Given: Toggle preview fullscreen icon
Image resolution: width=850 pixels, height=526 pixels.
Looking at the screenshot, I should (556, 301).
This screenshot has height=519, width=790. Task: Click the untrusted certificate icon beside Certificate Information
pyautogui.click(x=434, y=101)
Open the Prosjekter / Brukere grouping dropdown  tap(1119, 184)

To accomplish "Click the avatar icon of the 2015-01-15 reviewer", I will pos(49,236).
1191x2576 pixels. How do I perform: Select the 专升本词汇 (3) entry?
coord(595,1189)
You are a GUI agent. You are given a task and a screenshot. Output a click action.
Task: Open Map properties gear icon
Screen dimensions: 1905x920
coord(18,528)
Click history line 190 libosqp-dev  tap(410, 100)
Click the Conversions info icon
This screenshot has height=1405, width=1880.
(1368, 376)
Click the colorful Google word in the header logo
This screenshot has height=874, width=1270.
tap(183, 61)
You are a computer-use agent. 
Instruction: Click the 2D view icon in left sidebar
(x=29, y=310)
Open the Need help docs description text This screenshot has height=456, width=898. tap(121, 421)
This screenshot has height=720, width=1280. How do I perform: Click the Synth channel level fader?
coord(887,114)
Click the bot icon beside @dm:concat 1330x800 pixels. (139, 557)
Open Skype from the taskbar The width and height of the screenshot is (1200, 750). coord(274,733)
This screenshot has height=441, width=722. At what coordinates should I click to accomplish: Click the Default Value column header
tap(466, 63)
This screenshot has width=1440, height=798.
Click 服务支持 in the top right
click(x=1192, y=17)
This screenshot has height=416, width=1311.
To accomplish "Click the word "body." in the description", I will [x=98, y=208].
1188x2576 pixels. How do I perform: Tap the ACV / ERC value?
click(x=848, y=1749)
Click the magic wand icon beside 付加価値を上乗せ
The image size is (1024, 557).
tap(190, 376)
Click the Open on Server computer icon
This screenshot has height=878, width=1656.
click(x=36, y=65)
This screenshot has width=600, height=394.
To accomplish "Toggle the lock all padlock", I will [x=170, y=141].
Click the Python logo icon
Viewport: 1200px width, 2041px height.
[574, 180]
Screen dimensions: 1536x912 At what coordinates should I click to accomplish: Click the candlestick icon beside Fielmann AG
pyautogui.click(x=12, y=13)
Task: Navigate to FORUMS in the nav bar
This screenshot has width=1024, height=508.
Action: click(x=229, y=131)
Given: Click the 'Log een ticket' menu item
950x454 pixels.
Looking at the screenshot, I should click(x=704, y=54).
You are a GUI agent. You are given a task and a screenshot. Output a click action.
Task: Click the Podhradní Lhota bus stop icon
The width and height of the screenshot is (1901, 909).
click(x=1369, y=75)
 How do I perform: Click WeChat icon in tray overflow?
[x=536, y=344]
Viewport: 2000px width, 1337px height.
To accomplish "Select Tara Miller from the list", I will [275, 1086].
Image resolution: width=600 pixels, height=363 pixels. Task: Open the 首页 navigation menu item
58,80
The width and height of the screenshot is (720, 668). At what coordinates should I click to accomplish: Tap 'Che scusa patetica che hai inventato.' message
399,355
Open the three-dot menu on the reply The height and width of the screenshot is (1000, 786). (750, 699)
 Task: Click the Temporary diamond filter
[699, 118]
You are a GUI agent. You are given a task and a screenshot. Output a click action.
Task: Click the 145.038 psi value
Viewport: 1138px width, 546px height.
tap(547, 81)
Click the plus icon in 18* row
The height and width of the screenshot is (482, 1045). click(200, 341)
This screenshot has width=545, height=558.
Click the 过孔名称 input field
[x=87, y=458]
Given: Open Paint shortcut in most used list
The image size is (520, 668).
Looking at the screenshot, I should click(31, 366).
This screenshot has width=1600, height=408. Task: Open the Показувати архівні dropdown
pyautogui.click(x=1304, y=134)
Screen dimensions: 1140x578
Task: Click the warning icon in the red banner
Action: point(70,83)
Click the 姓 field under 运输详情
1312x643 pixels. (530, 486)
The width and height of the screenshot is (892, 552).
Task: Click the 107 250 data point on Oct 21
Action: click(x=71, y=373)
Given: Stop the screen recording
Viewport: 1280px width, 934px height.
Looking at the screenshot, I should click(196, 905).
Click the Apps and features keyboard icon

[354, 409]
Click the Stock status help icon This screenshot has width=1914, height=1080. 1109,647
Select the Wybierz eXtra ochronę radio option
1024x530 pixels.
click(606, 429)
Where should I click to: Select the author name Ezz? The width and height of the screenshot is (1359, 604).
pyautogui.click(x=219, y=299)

____________

What needs to be done:
Copy out every line of the data in full, from the line with "You are a computer-use agent." to the line with "Click the bot", both included, and shift each coordinate in the answers by -128.

Complete answer:
You are a computer-use agent. 
Instruction: Click the 2D view icon in left sidebar
(x=-99, y=182)
Open the Need help docs description text This screenshot has height=456, width=898. tap(-7, 293)
This screenshot has height=720, width=1280. How do I perform: Click the Synth channel level fader?
coord(759,-14)
Click the bot icon beside @dm:concat 1330x800 pixels. (11, 429)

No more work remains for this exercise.